■ **Assignment**
In full and without deviation, write out the entries that follow.

:: Given entries ::

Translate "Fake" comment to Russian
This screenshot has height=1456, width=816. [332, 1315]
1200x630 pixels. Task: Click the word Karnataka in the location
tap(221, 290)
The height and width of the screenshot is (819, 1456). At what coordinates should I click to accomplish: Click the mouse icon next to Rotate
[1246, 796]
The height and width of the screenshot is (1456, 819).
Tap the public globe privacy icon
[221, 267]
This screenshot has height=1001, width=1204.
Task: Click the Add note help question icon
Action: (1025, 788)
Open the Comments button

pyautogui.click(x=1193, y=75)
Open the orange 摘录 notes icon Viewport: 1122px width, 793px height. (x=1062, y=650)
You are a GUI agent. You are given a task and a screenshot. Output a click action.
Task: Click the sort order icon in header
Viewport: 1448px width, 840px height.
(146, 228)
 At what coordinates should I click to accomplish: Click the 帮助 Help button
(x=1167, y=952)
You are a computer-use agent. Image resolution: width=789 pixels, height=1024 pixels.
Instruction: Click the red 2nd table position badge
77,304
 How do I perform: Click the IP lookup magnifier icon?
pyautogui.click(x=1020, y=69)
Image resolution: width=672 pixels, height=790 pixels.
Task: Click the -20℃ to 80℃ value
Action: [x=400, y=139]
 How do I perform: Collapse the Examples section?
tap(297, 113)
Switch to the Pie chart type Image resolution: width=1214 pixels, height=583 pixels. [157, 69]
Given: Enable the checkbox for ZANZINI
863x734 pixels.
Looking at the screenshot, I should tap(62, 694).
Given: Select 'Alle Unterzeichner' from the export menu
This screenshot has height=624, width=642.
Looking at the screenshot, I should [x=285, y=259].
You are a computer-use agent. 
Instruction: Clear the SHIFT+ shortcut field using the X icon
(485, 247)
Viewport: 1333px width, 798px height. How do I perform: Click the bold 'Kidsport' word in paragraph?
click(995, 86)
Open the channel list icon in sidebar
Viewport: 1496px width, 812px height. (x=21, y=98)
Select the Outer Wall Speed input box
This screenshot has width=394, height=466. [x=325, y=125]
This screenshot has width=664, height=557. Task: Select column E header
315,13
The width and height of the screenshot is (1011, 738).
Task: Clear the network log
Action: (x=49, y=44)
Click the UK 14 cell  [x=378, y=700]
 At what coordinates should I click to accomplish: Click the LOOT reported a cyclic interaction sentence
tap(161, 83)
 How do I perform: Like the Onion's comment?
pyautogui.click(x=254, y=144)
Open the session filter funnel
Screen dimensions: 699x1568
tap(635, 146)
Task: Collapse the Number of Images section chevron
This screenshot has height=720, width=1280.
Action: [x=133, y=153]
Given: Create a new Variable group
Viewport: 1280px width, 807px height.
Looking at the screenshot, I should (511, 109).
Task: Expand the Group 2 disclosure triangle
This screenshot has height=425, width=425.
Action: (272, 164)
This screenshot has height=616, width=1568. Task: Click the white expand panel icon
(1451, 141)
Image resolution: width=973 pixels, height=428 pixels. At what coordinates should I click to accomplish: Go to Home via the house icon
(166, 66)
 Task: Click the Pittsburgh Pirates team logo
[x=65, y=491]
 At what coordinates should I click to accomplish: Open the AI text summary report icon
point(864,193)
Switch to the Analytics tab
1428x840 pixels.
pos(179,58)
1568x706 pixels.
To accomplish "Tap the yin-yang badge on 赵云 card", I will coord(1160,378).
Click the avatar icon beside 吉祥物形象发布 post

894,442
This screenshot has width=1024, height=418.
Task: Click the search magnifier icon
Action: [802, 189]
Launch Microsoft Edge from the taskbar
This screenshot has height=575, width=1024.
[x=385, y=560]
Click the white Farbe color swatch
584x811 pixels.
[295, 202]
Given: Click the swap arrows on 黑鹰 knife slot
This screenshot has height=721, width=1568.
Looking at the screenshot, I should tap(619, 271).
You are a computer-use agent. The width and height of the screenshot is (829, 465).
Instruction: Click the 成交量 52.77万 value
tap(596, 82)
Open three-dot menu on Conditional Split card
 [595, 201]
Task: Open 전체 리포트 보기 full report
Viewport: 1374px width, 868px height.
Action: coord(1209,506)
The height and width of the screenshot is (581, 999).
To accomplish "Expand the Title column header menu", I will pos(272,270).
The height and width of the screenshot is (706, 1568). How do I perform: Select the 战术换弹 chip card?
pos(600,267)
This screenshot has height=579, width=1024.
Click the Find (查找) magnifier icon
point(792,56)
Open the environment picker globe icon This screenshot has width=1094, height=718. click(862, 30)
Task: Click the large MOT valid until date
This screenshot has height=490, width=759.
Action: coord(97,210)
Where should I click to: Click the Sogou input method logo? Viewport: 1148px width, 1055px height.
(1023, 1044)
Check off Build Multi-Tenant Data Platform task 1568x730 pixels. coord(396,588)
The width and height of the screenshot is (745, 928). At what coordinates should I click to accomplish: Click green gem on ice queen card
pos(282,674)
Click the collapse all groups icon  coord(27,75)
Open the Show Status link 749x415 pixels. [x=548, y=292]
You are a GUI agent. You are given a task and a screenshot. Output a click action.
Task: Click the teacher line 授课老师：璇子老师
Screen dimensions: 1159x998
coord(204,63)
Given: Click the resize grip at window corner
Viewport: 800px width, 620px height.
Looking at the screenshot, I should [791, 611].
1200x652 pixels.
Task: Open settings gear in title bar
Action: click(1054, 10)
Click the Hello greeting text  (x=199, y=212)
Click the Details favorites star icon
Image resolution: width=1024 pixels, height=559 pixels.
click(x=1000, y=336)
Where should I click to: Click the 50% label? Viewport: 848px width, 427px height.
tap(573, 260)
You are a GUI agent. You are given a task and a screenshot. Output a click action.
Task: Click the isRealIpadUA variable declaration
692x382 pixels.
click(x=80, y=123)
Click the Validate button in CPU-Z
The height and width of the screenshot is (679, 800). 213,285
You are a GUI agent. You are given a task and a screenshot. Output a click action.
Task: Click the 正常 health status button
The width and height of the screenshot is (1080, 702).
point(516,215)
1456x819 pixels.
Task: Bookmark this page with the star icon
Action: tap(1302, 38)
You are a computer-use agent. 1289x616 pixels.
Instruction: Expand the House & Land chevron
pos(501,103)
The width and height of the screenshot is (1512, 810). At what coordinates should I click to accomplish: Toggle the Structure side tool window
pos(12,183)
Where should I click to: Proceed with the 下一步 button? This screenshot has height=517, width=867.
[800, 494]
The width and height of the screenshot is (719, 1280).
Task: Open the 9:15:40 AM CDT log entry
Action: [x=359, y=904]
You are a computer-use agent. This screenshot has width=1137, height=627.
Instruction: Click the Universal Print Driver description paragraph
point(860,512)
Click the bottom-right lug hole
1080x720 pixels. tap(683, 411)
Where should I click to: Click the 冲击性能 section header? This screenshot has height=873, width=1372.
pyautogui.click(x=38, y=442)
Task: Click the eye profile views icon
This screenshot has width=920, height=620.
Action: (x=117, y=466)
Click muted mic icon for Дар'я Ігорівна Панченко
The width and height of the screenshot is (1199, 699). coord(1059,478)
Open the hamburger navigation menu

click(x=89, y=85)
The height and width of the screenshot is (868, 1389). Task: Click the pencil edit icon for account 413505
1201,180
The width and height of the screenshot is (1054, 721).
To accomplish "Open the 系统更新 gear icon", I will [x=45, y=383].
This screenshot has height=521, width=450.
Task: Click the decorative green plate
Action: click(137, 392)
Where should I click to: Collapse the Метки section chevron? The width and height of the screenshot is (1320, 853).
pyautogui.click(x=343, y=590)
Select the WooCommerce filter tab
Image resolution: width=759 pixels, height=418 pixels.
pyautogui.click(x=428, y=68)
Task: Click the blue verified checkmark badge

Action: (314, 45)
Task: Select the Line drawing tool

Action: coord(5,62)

:::

■ **Exercise result**
Translate "Fake" comment to Russian
This screenshot has height=1456, width=816. [332, 1315]
1200x630 pixels. Task: Click the word Karnataka in the location
tap(221, 290)
The height and width of the screenshot is (819, 1456). At what coordinates should I click to accomplish: Click the mouse icon next to Rotate
[1246, 796]
The height and width of the screenshot is (1456, 819).
Tap the public globe privacy icon
[221, 267]
This screenshot has height=1001, width=1204.
Task: Click the Add note help question icon
Action: (1025, 788)
Open the Comments button

pyautogui.click(x=1193, y=75)
Open the orange 摘录 notes icon Viewport: 1122px width, 793px height. (x=1062, y=650)
You are a GUI agent. You are given a task and a screenshot. Output a click action.
Task: Click the sort order icon in header
Viewport: 1448px width, 840px height.
(146, 228)
 At what coordinates should I click to accomplish: Click the 帮助 Help button
(x=1167, y=952)
You are a computer-use agent. Image resolution: width=789 pixels, height=1024 pixels.
Instruction: Click the red 2nd table position badge
77,304
 How do I perform: Click the IP lookup magnifier icon?
pyautogui.click(x=1020, y=69)
Image resolution: width=672 pixels, height=790 pixels.
Task: Click the -20℃ to 80℃ value
Action: [x=400, y=139]
 How do I perform: Collapse the Examples section?
tap(297, 113)
Switch to the Pie chart type Image resolution: width=1214 pixels, height=583 pixels. [157, 69]
Given: Enable the checkbox for ZANZINI
863x734 pixels.
Looking at the screenshot, I should tap(62, 694).
Given: Select 'Alle Unterzeichner' from the export menu
This screenshot has height=624, width=642.
Looking at the screenshot, I should [x=285, y=259].
You are a computer-use agent. 
Instruction: Clear the SHIFT+ shortcut field using the X icon
(485, 247)
Viewport: 1333px width, 798px height. How do I perform: Click the bold 'Kidsport' word in paragraph?
click(995, 86)
Open the channel list icon in sidebar
Viewport: 1496px width, 812px height. (x=21, y=98)
Select the Outer Wall Speed input box
This screenshot has width=394, height=466. [x=325, y=125]
This screenshot has width=664, height=557. Task: Select column E header
315,13
The width and height of the screenshot is (1011, 738).
Task: Clear the network log
Action: (x=49, y=44)
Click the UK 14 cell  [x=378, y=700]
 At what coordinates should I click to accomplish: Click the LOOT reported a cyclic interaction sentence
tap(161, 83)
 How do I perform: Like the Onion's comment?
pyautogui.click(x=254, y=144)
Open the session filter funnel
Screen dimensions: 699x1568
tap(635, 146)
Task: Collapse the Number of Images section chevron
This screenshot has height=720, width=1280.
Action: [x=133, y=153]
Given: Create a new Variable group
Viewport: 1280px width, 807px height.
Looking at the screenshot, I should (511, 109).
Task: Expand the Group 2 disclosure triangle
This screenshot has height=425, width=425.
Action: (272, 164)
This screenshot has height=616, width=1568. Task: Click the white expand panel icon
(1451, 141)
Image resolution: width=973 pixels, height=428 pixels. At what coordinates should I click to accomplish: Go to Home via the house icon
(166, 66)
 Task: Click the Pittsburgh Pirates team logo
[x=65, y=491]
 At what coordinates should I click to accomplish: Open the AI text summary report icon
point(864,193)
Switch to the Analytics tab
1428x840 pixels.
pos(179,58)
1568x706 pixels.
To accomplish "Tap the yin-yang badge on 赵云 card", I will coord(1160,378).
Click the avatar icon beside 吉祥物形象发布 post

894,442
This screenshot has width=1024, height=418.
Task: Click the search magnifier icon
Action: [802, 189]
Launch Microsoft Edge from the taskbar
This screenshot has height=575, width=1024.
[x=385, y=560]
Click the white Farbe color swatch
584x811 pixels.
[295, 202]
Given: Click the swap arrows on 黑鹰 knife slot
This screenshot has height=721, width=1568.
Looking at the screenshot, I should tap(619, 271).
You are a computer-use agent. The width and height of the screenshot is (829, 465).
Instruction: Click the 成交量 52.77万 value
tap(596, 82)
Open three-dot menu on Conditional Split card
 [595, 201]
Task: Open 전체 리포트 보기 full report
Viewport: 1374px width, 868px height.
Action: coord(1209,506)
The height and width of the screenshot is (581, 999).
To accomplish "Expand the Title column header menu", I will pos(272,270).
The height and width of the screenshot is (706, 1568). How do I perform: Select the 战术换弹 chip card?
pos(600,267)
This screenshot has height=579, width=1024.
Click the Find (查找) magnifier icon
point(792,56)
Open the environment picker globe icon This screenshot has width=1094, height=718. click(862, 30)
Task: Click the large MOT valid until date
This screenshot has height=490, width=759.
Action: coord(97,210)
Where should I click to: Click the Sogou input method logo? Viewport: 1148px width, 1055px height.
(1023, 1044)
Check off Build Multi-Tenant Data Platform task 1568x730 pixels. coord(396,588)
The width and height of the screenshot is (745, 928). At what coordinates should I click to accomplish: Click green gem on ice queen card
pos(282,674)
Click the collapse all groups icon  coord(27,75)
Open the Show Status link 749x415 pixels. [x=548, y=292]
You are a GUI agent. You are given a task and a screenshot. Output a click action.
Task: Click the teacher line 授课老师：璇子老师
Screen dimensions: 1159x998
coord(204,63)
Given: Click the resize grip at window corner
Viewport: 800px width, 620px height.
Looking at the screenshot, I should [791, 611].
1200x652 pixels.
Task: Open settings gear in title bar
Action: click(1054, 10)
Click the Hello greeting text  (x=199, y=212)
Click the Details favorites star icon
Image resolution: width=1024 pixels, height=559 pixels.
click(x=1000, y=336)
Where should I click to: Click the 50% label? Viewport: 848px width, 427px height.
tap(573, 260)
You are a GUI agent. You are given a task and a screenshot. Output a click action.
Task: Click the isRealIpadUA variable declaration
692x382 pixels.
click(x=80, y=123)
Click the Validate button in CPU-Z
The height and width of the screenshot is (679, 800). 213,285
You are a GUI agent. You are given a task and a screenshot. Output a click action.
Task: Click the 正常 health status button
The width and height of the screenshot is (1080, 702).
point(516,215)
1456x819 pixels.
Task: Bookmark this page with the star icon
Action: tap(1302, 38)
You are a computer-use agent. 1289x616 pixels.
Instruction: Expand the House & Land chevron
pos(501,103)
The width and height of the screenshot is (1512, 810). At what coordinates should I click to accomplish: Toggle the Structure side tool window
pos(12,183)
Where should I click to: Proceed with the 下一步 button? This screenshot has height=517, width=867.
[800, 494]
The width and height of the screenshot is (719, 1280).
Task: Open the 9:15:40 AM CDT log entry
Action: [x=359, y=904]
You are a computer-use agent. This screenshot has width=1137, height=627.
Instruction: Click the Universal Print Driver description paragraph
point(860,512)
Click the bottom-right lug hole
1080x720 pixels. tap(683, 411)
Where should I click to: Click the 冲击性能 section header? This screenshot has height=873, width=1372.
pyautogui.click(x=38, y=442)
Task: Click the eye profile views icon
This screenshot has width=920, height=620.
Action: (x=117, y=466)
Click muted mic icon for Дар'я Ігорівна Панченко
The width and height of the screenshot is (1199, 699). coord(1059,478)
Open the hamburger navigation menu

click(x=89, y=85)
The height and width of the screenshot is (868, 1389). Task: Click the pencil edit icon for account 413505
1201,180
The width and height of the screenshot is (1054, 721).
To accomplish "Open the 系统更新 gear icon", I will [x=45, y=383].
This screenshot has height=521, width=450.
Task: Click the decorative green plate
Action: click(137, 392)
Where should I click to: Collapse the Метки section chevron? The width and height of the screenshot is (1320, 853).
pyautogui.click(x=343, y=590)
Select the WooCommerce filter tab
Image resolution: width=759 pixels, height=418 pixels.
pyautogui.click(x=428, y=68)
Task: Click the blue verified checkmark badge

Action: (314, 45)
Task: Select the Line drawing tool

Action: coord(5,62)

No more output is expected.